───── Provided passage ─────
- Active: 1918–present 2009–present (as Naval Infantry)
- Country: RSFSR (until 1922) Soviet Union (until 1991) Russia
- Branch: Soviet Army (until 1991) Russian Ground Forces (until 2007) Russian Navy
- Type: Marines
- Role: Amphibious warfare
- Part of: Pacific Fleet
- Garrison/HQ: Petropavlovsk-Kamchatskiy
- Engagements: World War II Soviet–Japanese War Soviet invasion of Manchuria; ; ; Cold War Sino-Soviet split Albanian–Soviet split; ; ; Russo-Ukrainian War Russian invasion of Ukraine Northern Ukraine campaign Battle of Ivankiv; ; Eastern Ukraine campaign 2024 Velyka Novosilka offensive; ; ; ;
- Decorations: Order of the Red Banner (2); Guards;

Commanders
- Current commander: Colonel Dmitri Ivanovich Petukh

Insignia

= 40th Separate Guards Naval Infantry Brigade =

The 40th Separate Guards Krasnodarsko-Kharbinsky Twice Red Banner Naval Infantry Brigade is a brigade of the Russian Marines. It is based in Petropavlovsk-Kamchatskiy in the Russian Far East and has the Military Unit Number (в/ч) 10103. It is part of the North-East Group of Troops and Forces, a joint command directed by the headquarters of the Navy's Kamchatka Flotilla.

==History==
The brigade has a rather unusual history, in that it can trace its origins to a Red Army division formed in 1918, which became best known as the 22nd Rifle Division (not to be confused with the 22nd Guards Rifle Division).

===Historical names===
2nd Infantry Division
Nikolayevsky Infantry Division
30th Nikolayevsky Soviet Infantry Division
3rd Separate Naval Infantry Regiment
40th Separate Naval Infantry Brigade
40th Separate Motor Rifle Brigade
22nd Motor Rifle Division
22nd Rifle Division

===Early history===
The division was first formed on 22 September 1918, as the 2nd Infantry Division. It was based on guerrilla groups from Nikolayevsk (in the Volga region), Novouzensk (in Samara Governorate) and Malousensk Volost (Samara Governorate), and two volunteer workers' units, from Balashov and Penza (both in the Volga region).

From 2 October 1918 it was known as the Nikolayevsky Infantry Division, from 24 November 1918 as the 30th Nikolayevsky Soviet Infantry Division and from 13 January 1919 as the Nikolayevsky Infantry Division. After the previous redesignations, on 25 March 1919, it was named the 22nd Rifle Division.

After the end of the Russian Civil War, the division was stationed in Krasnodar. A few years later, the 74th Taman Territorial Rifle Division (1921–1942) separated from the division.
─────
Problem » According to the article on the 40th Naval Infantry Brigade, on what date was the division first formed, and under what name?
───── Recorded information ─────
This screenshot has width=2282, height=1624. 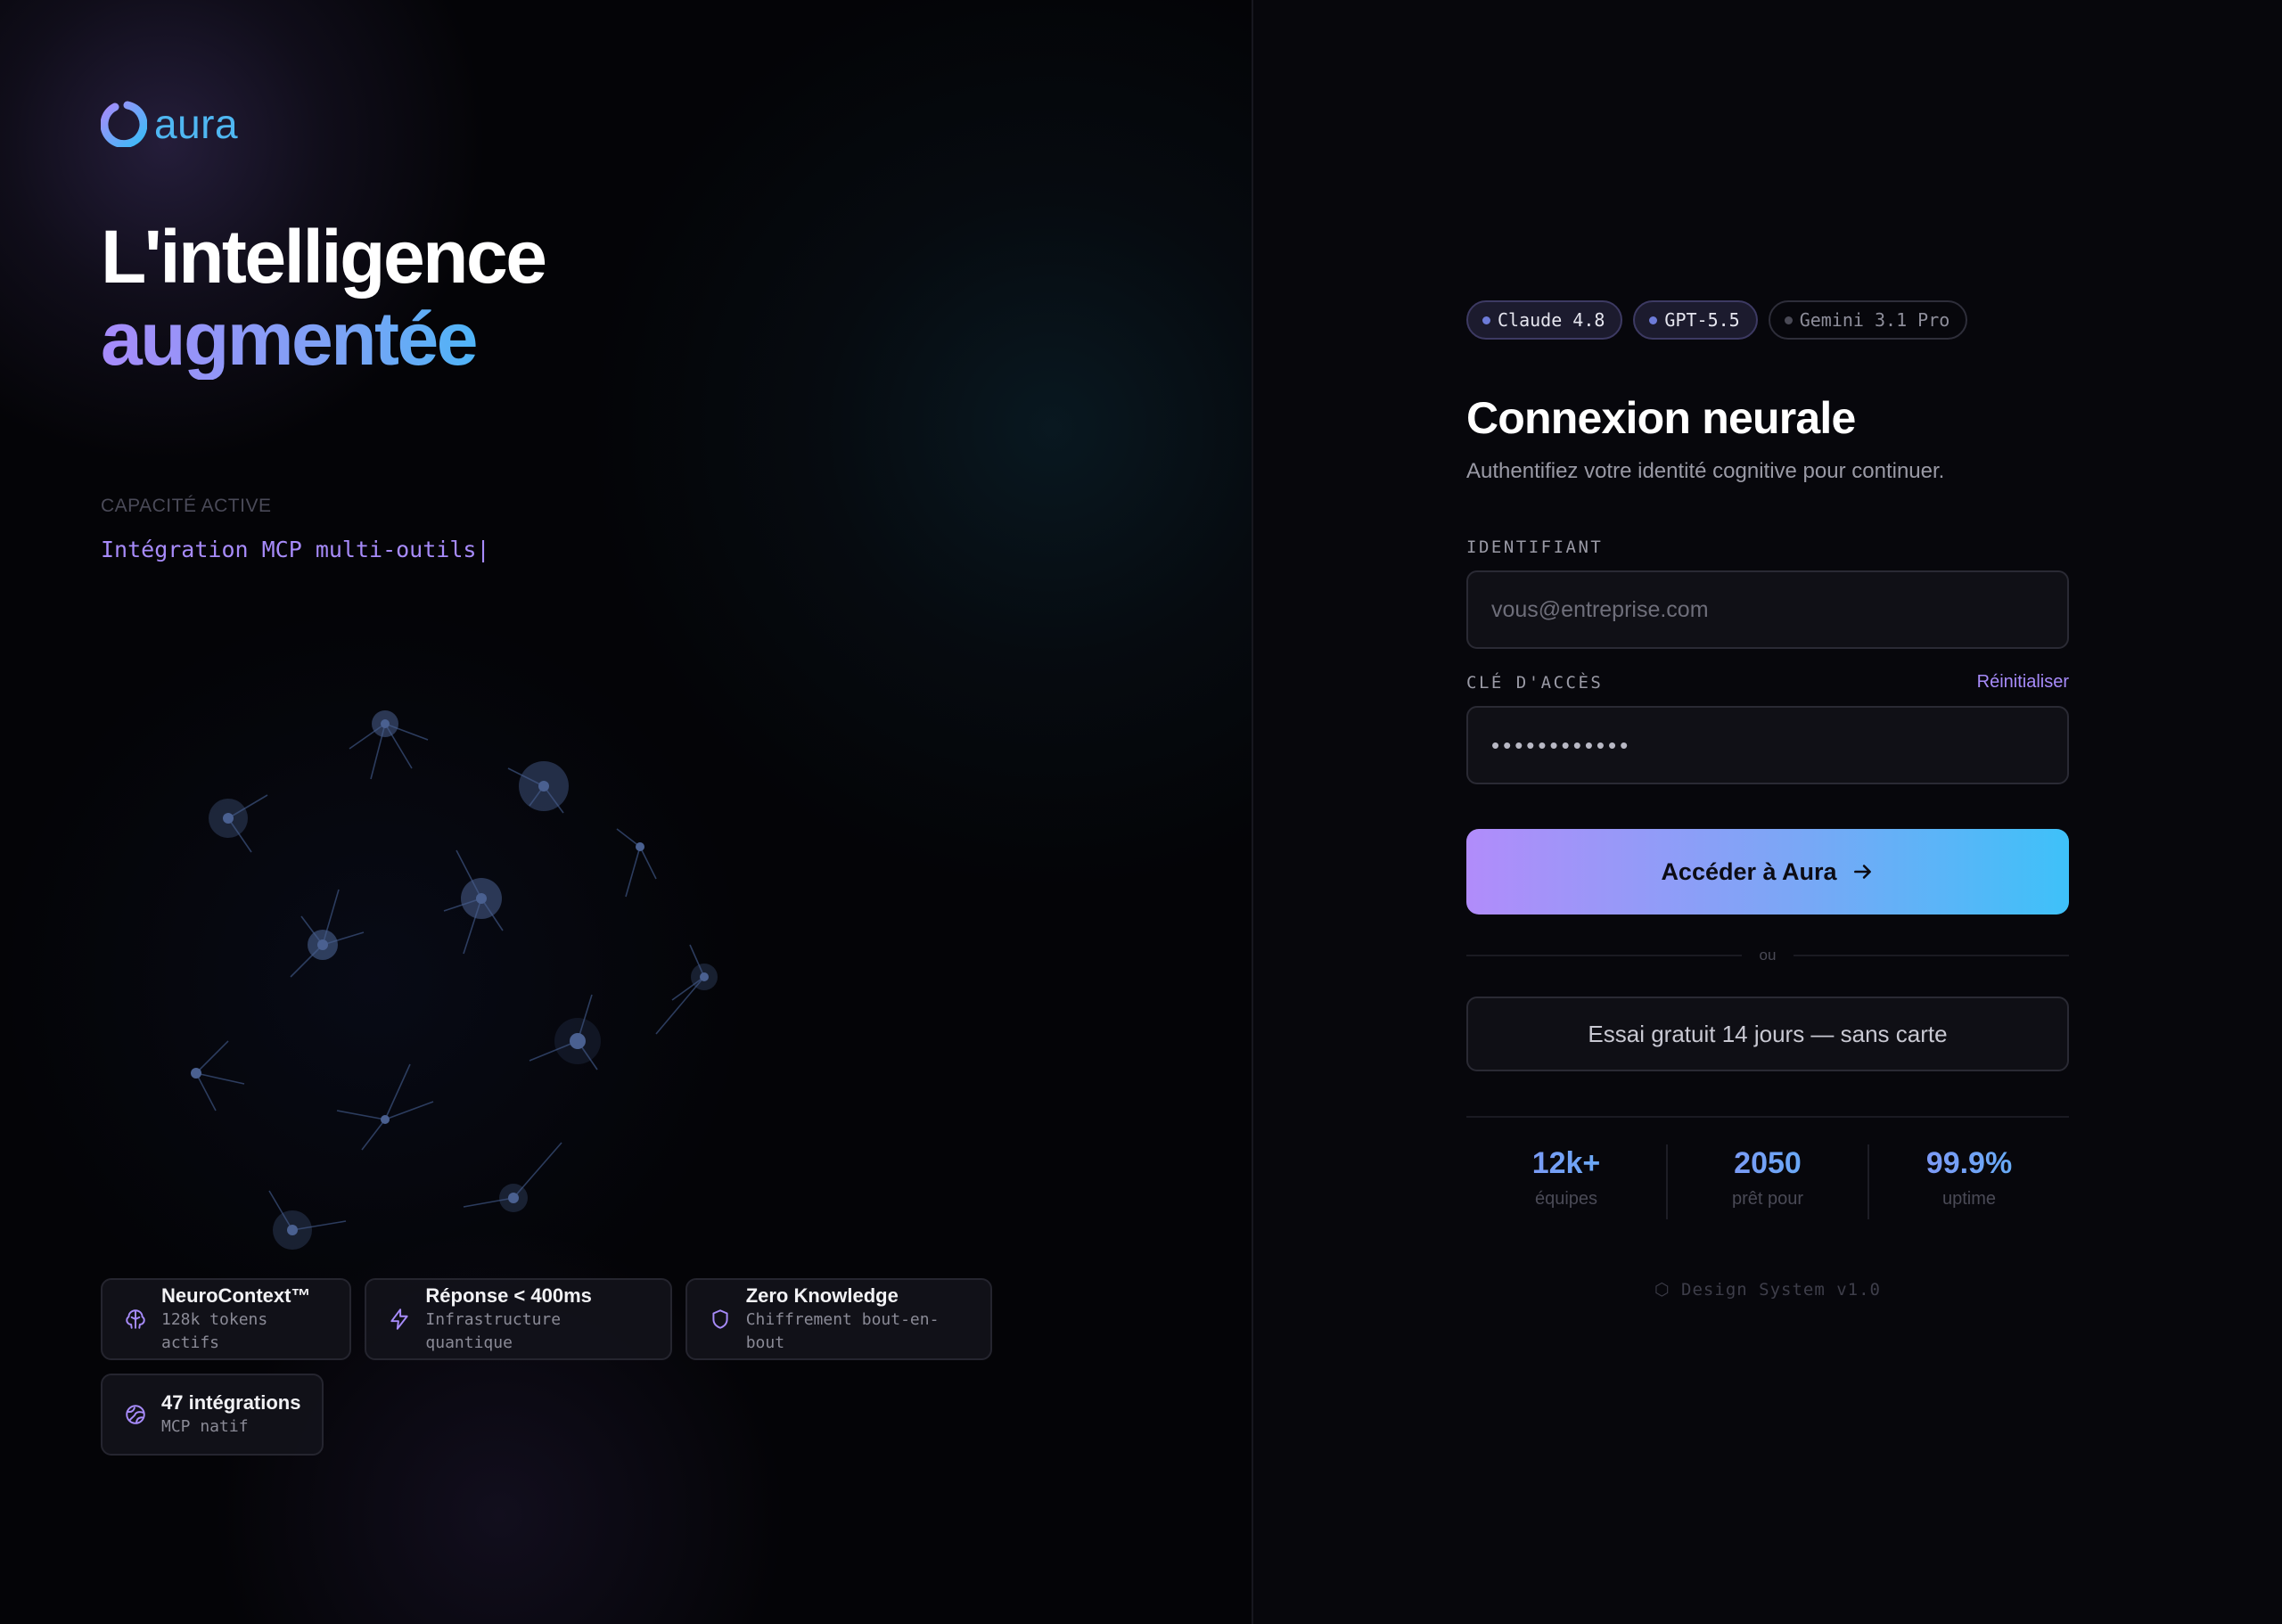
─────
Finished task » It was first formed on 22 September 1918 as the 2nd Infantry Division.